Elasticsearch: Scoring bug in 2.3

Created on 12 Oct 2016  路  16Comments  路  Source: elastic/elasticsearch

Elasticsearch version: 2.3

Plugins installed: []

JVM version:
Deployed on AWS
OS version:
Deployed on AWS
Description of the problem including expected versus actual behavior:

I have a database deployed in Amazon Elasticsearch with about 20M documents. The document schema defines simple analysers and fields are all are strings. There is 1 replica and 1 shard. _all is disabled.

A query to a field with exactly the same value as the field in document I am looking for results in other documents being scored higher. Doing an explain, results in a weird results:

Query:

{'query': {'bool': {'must': [{'match': {'title': 'todo el mundo lo sabe'}}]}}}

Result:
http://pastebin.com/vdxzc6nM

As you can see, the result of the last value of the explain and the final _score is different.

For other documents, this is not the case. The result of explain is the same as the result of _score.

Is this a bug?

Thank you.

:SearcSearch >bug

Most helpful comment

@drount We only maintain the 2.4 branch in the 2.x series now, and the fix is already released. This bug was highly situation dependent. it doesn't require an urgent (or non-urgent) deprecation

All 16 comments

Can you also share the explanation of a document that gets ranked higher even though it should be worse?

Here is the top match of the search:

http://pastebin.com/x3caXrVg

explain returns a different score, which I think is the right one and would have ranked this document better. This is probably due to https://issues.apache.org/jira/browse/LUCENE-7132, a pretty bad bug which is only fixed in recent Lucene versions (Lucene 6.1+). Maybe we should backport it and do a new 5.5 release.

For the record, I _think_ this can be worked around by adding a FILTER clause with a query that matches all docs without being a match_all query, eg.

{
  "query": {
    "bool": {
      "must": [
        { "match" : { "title" : "todo el mundo lo sabe" } }
      ],
      "filter": [
        { "exists" : { "field" : "title" } }
      ]
    }
  }
}

I reindexed the data in a local Elasticsearch 2.4 and can not reproduce the bug. Is the Lucene version updated in 2.4?

Other than that... Looks like that wrong-scored document does not use coord (maybe because it is a perfect match).

I'll try your "patch".

It is unfortunate that due to this bug I cannot use AWS Elastichsearch.

2.4 should have the bug too, but in order to reproduce the bug you need documents to be indexed in a certain order, so it does not necessarily reproduce if you reindex.

I see.

Maybe I'm wrong but... is this a huge problem in general for ES?

It may be indeed.
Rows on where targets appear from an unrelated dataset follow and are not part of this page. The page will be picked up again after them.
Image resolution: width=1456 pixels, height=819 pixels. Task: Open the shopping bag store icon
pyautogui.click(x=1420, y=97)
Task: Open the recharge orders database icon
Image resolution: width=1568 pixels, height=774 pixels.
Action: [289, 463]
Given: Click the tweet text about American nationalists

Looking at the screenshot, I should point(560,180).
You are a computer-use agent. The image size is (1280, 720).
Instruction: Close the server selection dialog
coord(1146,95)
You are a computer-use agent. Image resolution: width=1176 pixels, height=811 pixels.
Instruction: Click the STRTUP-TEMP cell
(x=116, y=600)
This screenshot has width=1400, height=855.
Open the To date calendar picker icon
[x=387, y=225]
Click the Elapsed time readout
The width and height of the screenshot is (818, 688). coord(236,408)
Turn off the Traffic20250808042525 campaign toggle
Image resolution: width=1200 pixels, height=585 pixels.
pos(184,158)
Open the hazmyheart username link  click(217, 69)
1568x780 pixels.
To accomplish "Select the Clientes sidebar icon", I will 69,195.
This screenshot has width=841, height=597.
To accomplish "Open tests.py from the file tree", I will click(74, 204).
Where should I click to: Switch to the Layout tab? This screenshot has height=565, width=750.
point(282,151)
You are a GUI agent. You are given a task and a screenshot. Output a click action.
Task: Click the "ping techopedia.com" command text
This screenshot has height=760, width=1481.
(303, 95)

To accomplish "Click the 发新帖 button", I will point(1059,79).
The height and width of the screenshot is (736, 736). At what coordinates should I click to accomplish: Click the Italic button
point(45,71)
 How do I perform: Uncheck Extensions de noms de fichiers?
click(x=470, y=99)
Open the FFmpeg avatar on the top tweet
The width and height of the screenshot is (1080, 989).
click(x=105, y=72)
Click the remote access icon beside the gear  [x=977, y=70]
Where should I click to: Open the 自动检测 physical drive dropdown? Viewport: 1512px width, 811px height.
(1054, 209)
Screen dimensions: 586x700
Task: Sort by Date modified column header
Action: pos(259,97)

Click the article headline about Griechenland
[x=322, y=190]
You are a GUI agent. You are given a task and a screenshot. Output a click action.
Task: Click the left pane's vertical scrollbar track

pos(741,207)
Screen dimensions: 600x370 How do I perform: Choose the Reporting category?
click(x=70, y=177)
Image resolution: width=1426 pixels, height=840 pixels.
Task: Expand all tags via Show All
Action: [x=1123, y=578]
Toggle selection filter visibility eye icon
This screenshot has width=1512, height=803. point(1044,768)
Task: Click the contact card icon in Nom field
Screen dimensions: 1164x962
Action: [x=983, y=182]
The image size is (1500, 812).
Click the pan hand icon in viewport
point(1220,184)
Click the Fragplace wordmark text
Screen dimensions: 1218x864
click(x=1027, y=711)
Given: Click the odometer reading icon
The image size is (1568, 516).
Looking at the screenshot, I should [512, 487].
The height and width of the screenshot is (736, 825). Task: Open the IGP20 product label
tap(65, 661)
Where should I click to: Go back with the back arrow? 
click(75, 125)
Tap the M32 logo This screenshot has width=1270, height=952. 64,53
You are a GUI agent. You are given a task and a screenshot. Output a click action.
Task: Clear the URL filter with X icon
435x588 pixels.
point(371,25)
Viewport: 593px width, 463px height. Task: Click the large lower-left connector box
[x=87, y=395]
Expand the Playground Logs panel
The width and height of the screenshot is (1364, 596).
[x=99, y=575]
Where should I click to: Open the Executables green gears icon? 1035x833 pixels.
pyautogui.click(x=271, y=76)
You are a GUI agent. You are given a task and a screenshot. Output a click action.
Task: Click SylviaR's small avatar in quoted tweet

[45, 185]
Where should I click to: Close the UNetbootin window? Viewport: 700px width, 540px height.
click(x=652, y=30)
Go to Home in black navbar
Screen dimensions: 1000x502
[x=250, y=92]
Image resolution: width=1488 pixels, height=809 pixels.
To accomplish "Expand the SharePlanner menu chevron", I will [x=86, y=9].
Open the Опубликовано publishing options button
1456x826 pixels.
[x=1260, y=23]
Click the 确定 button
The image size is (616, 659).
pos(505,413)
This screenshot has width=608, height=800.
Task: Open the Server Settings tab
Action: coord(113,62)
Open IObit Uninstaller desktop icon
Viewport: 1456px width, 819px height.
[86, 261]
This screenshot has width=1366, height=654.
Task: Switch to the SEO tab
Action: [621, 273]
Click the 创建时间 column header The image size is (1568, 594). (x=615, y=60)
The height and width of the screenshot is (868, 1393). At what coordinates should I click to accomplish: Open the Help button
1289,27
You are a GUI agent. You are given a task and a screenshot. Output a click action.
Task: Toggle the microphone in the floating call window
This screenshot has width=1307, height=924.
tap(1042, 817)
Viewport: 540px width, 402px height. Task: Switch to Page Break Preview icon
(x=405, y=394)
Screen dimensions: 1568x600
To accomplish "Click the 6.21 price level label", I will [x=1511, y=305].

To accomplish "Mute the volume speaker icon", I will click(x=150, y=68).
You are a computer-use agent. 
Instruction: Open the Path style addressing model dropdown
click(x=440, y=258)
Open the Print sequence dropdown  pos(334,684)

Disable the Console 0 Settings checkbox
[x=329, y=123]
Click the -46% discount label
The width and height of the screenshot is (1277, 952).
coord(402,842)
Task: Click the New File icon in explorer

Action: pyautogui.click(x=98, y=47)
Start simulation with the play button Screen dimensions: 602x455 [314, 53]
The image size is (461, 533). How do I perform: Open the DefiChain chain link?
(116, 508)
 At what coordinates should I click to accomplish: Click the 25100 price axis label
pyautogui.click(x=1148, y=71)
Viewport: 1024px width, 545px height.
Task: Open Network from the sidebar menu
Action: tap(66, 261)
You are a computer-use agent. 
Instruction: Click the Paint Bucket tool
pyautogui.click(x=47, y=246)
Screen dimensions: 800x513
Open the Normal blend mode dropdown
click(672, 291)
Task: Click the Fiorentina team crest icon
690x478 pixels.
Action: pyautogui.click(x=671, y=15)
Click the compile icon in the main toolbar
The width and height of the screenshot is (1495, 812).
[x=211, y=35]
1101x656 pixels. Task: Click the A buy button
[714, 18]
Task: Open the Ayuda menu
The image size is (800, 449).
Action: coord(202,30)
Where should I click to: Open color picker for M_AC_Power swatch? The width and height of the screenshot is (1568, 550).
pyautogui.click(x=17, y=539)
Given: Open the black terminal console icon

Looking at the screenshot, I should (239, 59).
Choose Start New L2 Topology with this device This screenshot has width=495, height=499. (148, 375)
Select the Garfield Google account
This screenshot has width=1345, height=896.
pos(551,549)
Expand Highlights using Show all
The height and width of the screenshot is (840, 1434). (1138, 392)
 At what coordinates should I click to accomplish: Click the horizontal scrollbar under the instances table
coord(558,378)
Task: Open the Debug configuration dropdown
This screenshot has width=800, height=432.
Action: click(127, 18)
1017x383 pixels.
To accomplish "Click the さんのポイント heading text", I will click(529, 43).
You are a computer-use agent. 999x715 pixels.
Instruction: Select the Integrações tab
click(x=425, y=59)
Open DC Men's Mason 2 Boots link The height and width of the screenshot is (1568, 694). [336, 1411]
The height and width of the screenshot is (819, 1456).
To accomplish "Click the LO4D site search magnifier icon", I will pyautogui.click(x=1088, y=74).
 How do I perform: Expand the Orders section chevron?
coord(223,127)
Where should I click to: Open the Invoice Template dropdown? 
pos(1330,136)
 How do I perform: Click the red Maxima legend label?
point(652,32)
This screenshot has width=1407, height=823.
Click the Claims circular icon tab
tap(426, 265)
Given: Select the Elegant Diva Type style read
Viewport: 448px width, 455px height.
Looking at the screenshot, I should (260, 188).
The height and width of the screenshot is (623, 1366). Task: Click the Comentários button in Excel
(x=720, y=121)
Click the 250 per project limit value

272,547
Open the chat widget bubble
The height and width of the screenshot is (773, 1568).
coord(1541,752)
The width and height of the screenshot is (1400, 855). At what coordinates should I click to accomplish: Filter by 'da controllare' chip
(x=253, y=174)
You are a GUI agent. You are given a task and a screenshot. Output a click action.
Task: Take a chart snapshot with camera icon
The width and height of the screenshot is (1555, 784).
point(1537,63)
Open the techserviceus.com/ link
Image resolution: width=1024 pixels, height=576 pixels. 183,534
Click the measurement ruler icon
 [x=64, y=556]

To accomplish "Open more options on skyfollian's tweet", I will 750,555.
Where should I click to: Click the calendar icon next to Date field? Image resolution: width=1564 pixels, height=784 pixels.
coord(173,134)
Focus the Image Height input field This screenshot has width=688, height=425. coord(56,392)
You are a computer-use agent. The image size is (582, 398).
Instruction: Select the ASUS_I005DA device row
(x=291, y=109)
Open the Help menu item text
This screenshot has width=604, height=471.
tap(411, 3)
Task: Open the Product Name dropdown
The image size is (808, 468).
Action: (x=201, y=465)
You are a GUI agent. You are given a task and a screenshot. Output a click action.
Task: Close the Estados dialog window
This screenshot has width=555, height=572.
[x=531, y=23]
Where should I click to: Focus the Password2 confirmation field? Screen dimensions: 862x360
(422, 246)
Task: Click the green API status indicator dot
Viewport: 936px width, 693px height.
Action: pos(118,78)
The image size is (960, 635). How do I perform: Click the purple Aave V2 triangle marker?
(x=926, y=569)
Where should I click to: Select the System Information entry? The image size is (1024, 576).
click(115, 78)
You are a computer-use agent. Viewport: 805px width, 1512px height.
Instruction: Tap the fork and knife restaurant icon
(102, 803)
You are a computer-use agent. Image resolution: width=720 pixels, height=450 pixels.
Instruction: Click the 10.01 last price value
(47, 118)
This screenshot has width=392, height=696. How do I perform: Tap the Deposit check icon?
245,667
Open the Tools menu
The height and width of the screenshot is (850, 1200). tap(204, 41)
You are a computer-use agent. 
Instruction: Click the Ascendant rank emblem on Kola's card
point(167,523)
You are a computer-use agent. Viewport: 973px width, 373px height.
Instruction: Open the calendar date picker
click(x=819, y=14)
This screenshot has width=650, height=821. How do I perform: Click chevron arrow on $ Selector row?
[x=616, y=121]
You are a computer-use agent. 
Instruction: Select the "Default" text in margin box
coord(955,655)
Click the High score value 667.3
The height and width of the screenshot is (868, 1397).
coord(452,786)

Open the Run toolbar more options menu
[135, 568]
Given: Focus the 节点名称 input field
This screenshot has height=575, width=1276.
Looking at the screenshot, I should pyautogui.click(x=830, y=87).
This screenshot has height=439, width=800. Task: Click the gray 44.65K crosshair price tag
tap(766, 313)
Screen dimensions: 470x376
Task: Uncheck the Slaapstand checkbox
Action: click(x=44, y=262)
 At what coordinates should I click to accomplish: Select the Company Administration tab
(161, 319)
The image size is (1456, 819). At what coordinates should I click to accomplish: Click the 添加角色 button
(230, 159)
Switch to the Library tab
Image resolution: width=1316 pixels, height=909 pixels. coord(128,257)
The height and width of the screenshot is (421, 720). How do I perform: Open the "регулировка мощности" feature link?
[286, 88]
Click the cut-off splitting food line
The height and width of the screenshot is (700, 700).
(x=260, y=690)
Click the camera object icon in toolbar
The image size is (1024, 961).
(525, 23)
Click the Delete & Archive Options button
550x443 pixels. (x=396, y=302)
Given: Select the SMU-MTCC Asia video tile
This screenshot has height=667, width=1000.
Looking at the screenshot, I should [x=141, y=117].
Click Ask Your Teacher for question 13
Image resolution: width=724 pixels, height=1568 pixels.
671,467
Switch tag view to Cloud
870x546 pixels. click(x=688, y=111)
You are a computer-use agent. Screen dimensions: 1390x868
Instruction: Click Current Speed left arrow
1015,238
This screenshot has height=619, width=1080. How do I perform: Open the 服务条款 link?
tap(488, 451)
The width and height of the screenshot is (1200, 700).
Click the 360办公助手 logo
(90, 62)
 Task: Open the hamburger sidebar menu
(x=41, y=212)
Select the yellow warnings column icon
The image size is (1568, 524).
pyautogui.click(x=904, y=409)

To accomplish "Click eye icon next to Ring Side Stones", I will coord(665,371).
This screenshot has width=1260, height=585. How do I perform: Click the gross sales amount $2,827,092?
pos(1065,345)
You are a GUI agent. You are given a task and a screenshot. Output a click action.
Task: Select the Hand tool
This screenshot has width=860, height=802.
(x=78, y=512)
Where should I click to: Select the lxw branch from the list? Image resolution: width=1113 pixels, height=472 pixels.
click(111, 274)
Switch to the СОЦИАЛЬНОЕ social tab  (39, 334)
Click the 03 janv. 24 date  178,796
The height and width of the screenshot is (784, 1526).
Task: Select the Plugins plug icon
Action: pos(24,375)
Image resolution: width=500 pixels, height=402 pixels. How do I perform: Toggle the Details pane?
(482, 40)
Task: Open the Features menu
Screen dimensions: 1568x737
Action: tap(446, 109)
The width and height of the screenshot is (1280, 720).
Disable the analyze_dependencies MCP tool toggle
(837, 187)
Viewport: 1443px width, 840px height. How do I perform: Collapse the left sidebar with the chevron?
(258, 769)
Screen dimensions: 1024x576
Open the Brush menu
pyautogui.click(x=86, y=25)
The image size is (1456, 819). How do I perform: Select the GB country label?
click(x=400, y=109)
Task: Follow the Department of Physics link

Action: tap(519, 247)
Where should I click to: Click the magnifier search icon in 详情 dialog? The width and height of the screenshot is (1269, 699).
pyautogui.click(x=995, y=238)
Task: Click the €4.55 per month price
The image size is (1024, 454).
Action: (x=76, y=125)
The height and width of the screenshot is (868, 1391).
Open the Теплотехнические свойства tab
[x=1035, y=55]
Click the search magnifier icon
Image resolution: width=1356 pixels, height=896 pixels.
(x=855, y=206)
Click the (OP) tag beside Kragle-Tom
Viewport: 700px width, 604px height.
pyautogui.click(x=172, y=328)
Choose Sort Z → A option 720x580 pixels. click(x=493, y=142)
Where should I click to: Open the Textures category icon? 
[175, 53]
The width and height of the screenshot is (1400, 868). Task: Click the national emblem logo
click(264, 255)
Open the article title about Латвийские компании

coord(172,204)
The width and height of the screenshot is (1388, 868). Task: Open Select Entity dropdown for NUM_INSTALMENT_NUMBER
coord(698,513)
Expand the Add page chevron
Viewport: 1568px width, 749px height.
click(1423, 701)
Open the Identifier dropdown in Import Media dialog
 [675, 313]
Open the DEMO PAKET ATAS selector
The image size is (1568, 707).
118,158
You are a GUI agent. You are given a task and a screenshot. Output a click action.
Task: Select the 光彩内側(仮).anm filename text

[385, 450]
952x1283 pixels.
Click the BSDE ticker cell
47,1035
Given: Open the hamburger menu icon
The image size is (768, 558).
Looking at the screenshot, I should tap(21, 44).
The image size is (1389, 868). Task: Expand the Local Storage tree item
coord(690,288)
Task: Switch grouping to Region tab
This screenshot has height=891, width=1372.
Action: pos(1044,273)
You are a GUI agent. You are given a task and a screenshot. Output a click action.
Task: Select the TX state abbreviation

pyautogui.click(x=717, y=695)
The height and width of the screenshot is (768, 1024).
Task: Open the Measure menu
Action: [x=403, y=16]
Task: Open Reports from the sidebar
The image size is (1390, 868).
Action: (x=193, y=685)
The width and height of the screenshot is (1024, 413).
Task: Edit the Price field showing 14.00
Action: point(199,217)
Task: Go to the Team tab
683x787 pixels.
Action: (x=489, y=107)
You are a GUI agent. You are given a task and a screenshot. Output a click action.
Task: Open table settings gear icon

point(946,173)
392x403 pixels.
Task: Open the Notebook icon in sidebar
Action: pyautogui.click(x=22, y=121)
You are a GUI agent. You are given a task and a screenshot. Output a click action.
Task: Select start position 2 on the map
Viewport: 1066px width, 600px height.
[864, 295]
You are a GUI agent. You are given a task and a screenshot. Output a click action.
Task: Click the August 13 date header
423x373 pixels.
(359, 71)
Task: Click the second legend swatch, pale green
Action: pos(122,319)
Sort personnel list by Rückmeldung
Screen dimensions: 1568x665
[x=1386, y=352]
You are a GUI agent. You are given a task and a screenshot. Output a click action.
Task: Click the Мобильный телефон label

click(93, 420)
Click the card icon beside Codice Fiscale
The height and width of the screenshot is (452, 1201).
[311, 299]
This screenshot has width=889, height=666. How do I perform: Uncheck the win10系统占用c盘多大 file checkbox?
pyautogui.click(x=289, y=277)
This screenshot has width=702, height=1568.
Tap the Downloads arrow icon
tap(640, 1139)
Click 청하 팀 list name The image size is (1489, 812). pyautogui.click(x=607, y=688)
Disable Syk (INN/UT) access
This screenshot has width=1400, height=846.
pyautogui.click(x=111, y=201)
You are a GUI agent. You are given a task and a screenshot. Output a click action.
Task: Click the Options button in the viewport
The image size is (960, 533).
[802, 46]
It had been thought as quite an exotic bug until now but the fact that you hit it is making us reconsider.

Any chance ES will update the Lucene dependency?

Due to this bug, I may have to reconsider ES for my use case.

@drount The 5.0 rc1 release has the fix (it is on Lucene 6.2), but we still need a plan in order to get this bug fixed on the 2.x branch, which cannot move from Lucene 5.5.

I will try today the

"filter": [ { "exists" : { "field" : "title" } } ]

workaround.

Would you mind elaborating why this may avoid the error?

I tested the suggested workaround. It now does return the correct _score. However, the query times is 10x more so it is basically unacceptable.

Any other idea?

Thank you.

Would you mind elaborating why this may avoid the error?

The bug is located in an optimization to pure disjunctions (a top-level A OR B OR C OR ...). By adding a filter, the optimization gets disabled since it is not a top-level pure disjunction anymore.

Any other idea?

We need to get the bugfix backported and released in Lucene so that we can do a new Elasticsearch 2.x release on a fixed version of Lucene.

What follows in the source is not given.